Stored records —
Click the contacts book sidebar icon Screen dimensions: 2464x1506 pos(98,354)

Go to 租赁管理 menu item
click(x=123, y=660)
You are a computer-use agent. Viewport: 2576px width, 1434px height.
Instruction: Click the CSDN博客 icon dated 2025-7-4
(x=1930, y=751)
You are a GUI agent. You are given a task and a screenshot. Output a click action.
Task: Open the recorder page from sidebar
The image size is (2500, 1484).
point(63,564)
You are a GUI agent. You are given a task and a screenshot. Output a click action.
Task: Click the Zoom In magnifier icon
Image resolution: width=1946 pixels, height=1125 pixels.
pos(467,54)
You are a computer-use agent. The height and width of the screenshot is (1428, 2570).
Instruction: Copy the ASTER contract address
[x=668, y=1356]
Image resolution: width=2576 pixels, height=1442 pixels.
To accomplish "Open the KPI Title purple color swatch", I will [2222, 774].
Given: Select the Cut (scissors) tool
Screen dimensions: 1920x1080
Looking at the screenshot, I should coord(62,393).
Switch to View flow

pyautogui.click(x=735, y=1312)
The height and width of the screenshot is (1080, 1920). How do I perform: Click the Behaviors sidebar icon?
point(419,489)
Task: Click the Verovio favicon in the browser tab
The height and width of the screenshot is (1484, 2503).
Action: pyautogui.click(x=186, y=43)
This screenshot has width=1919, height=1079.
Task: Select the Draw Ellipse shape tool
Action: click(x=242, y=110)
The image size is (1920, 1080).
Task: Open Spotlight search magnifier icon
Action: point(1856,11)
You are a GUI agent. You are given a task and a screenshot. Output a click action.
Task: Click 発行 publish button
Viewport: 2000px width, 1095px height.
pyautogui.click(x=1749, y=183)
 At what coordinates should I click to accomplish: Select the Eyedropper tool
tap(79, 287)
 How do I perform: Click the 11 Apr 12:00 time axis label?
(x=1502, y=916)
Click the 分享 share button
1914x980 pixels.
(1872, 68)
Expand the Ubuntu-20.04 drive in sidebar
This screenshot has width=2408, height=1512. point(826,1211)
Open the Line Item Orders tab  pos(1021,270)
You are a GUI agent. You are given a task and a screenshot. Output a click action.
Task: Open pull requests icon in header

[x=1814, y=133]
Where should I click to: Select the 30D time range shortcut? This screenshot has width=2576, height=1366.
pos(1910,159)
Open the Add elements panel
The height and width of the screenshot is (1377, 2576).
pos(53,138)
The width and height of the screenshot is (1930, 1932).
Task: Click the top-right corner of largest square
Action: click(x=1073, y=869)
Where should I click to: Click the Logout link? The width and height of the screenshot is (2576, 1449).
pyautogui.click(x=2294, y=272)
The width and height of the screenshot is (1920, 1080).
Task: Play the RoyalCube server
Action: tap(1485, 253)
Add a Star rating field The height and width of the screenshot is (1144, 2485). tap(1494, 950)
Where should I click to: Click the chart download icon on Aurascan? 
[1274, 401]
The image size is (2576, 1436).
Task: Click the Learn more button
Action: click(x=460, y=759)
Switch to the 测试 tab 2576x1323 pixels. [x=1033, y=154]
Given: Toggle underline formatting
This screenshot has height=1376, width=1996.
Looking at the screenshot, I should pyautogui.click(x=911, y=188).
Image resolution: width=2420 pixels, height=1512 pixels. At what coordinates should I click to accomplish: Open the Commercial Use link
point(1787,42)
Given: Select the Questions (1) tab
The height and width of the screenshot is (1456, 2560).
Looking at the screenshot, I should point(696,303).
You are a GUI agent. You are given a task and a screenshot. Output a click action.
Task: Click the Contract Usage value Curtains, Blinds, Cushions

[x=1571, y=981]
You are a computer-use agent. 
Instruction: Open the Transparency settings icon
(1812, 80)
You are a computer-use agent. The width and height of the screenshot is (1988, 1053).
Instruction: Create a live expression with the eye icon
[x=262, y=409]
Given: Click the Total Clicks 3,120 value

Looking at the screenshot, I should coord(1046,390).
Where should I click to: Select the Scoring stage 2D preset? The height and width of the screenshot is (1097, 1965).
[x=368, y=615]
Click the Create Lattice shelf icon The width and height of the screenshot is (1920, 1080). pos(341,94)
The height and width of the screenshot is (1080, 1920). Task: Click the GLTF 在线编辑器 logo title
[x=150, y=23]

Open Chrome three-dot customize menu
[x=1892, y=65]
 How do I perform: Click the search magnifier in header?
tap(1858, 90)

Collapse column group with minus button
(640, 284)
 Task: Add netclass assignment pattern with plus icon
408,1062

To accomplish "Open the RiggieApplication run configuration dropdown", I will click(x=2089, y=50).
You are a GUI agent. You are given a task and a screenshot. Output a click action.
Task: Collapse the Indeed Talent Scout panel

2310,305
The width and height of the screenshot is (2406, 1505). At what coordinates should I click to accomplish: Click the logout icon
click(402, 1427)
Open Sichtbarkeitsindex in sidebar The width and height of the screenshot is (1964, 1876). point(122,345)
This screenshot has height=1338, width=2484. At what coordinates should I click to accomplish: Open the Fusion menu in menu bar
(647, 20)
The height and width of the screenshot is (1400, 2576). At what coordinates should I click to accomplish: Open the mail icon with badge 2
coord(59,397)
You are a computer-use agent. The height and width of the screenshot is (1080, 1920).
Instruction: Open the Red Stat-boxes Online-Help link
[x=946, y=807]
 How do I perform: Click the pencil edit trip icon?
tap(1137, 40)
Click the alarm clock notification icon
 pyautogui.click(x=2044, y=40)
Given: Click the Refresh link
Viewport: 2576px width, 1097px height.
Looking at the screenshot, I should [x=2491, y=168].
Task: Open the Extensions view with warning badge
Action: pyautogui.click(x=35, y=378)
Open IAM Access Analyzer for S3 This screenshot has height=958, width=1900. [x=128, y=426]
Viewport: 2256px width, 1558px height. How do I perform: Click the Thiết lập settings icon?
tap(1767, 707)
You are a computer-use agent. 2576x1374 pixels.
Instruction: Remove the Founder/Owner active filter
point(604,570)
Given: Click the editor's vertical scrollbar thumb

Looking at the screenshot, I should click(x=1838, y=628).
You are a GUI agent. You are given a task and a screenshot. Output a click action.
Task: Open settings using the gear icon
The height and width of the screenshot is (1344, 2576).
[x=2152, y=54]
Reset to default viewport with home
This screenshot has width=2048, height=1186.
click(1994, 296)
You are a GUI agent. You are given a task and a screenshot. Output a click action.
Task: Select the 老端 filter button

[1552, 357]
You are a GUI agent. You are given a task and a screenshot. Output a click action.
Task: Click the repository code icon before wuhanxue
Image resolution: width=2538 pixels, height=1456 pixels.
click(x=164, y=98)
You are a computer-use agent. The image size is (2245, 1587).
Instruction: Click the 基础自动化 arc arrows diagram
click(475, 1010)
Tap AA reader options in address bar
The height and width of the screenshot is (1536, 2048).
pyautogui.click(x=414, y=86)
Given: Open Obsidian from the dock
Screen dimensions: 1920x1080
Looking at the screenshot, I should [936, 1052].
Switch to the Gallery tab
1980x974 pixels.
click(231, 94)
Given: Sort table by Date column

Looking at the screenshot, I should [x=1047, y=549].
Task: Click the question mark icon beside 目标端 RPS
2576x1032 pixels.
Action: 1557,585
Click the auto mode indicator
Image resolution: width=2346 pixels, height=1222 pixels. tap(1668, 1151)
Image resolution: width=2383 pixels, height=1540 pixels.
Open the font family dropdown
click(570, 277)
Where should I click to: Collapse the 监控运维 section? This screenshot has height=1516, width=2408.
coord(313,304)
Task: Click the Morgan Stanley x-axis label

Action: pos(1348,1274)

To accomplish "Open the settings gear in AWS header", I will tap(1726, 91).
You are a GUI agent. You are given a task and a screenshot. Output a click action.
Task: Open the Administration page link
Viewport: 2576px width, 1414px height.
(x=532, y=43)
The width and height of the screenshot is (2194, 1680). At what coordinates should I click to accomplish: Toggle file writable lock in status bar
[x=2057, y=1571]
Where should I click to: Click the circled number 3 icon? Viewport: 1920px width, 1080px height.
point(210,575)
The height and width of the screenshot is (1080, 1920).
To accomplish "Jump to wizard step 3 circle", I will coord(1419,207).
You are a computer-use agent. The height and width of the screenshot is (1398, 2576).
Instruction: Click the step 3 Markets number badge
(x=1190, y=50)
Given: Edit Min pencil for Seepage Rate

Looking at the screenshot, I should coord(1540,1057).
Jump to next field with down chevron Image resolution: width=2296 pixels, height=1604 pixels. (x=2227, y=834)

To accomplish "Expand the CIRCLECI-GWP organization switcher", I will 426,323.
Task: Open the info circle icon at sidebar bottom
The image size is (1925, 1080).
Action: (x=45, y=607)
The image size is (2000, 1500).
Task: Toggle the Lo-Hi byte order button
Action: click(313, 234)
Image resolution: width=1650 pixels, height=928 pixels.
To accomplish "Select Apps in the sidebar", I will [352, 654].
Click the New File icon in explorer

ASSIGNMENT — In the data, find how many lines hold the string "from", and answer with the number only.

YOUR RESPONSE — 2